(1.) The petitioner in this case - Fancy Crockeries - is a dealer in crockery. It carries on its business in Broadway, Ernakulam. The petitioner states that it is not an importer of foreign crockery but that the foreign crockery was being imported into India until they were banned and that there is a huge stock of foreign crockery available in Bombay and other places. On 25-1-1962 a party of Preventive Officers of the Customs Department, after obtaining a warrant from the District Magistrate, searched the petitioners place of business and seized 84 items of crockeries under a mahazar. It is stated that the goods seized were worth more than Rs. 10,000/-. P. A. Mohammed, who is the managing partner of the petitioner firm gave a statement before the officers explaining that the goods seized formed part of the stock purchased from established firms in Bombay and also from local merchants in the bona fide belief that they were imported before the ban was introduced. He also requested for release of the goods by his letter dated 8-2-1962. Thereafter the petitioner was asked to produce its stock register and bills and they were produced. On 21st March, 1962, a show cause notice was issued by the Assistant Collector of Customs to the petitioner stating that invoices relating to 50 out of the 84 items seized were found not to agree with the goods seized. A reply was sent to the show cause notice. Ext. P.4 is a copy of the same. Together with the reply, seven affidavits from various merchants at Bombay with copies of invoices to prove that the items were imported by them before the ban was introduced were also sent. The Assistant Collector of Customs, after considering the explanation, passed Ext. P. 2 order holding that 22 items were imported in contravention of S.167(8) of the Sea Customs Act and were liable to confiscation. He however, directed their redemption on payment of duty and penalty. The petitioner paid the duty and the penalty and got the goods released. Against Ext. P2 order the petitioner filed an appeal before the Collector of Customs. Ext. P5 is a copy of the memo of appeal. The Collector passed Ext. P3 order dismissing the appeal. The petitioner questions the validity of Exts. P2 & P3.

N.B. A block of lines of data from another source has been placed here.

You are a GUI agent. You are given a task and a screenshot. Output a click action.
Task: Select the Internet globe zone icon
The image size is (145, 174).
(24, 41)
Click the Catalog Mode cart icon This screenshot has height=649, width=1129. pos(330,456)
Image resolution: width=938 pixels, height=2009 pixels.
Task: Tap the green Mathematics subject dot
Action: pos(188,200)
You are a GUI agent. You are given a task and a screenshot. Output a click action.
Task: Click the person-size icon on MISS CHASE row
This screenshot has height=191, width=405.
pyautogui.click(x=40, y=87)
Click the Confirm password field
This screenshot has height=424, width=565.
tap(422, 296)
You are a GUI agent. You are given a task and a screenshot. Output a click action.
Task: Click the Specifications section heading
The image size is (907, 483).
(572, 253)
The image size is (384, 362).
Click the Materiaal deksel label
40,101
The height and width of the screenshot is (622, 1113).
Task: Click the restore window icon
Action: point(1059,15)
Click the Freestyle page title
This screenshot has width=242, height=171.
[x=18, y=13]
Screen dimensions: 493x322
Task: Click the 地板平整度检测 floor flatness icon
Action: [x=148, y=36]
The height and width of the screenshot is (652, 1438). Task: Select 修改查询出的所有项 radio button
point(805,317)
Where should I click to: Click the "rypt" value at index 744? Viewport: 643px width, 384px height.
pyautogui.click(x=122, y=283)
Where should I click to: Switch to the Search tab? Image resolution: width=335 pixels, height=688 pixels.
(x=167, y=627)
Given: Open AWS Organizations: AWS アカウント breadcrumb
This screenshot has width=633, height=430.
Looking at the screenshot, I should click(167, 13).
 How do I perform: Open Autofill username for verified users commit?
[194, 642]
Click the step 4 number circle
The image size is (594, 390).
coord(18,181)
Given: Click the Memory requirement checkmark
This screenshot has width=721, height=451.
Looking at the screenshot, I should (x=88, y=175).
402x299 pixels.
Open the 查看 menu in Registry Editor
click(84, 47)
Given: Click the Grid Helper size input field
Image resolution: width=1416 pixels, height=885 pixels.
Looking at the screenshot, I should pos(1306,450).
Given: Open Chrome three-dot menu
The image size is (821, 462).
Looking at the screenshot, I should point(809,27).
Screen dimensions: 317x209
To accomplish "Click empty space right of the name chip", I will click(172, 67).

(2.) The main submission of counsel for the petitioner was that there was absolutely no evidence to show that the goods were imported into the country after the ban was imposed against the importation of these types of goods. The Assistant Collector of Customs after stating the facts says in his order Ext. P2:
(3.) It has been held by this court in 1963 KLT 1107 that the burden of proof in a case like this is upon the Department. The Department must show by evidence that the goods were imported after the ban was imposed. H. Sarawgi v. Collector C.E. & L. Customs (AIR 1962 Assam 39) is a clear authority on the point. S.106 of the Evidence Act is not attracted. (See AIR 1961 SC 264). The order passed by the Assistant Collector of Customs and the order affirming it in appeal by the Collector of Customs would show that these authorities laid the burden of proving the case that the goods were imported before the ban was imposed upon the petitioner. This, I think, is a manifest error of law.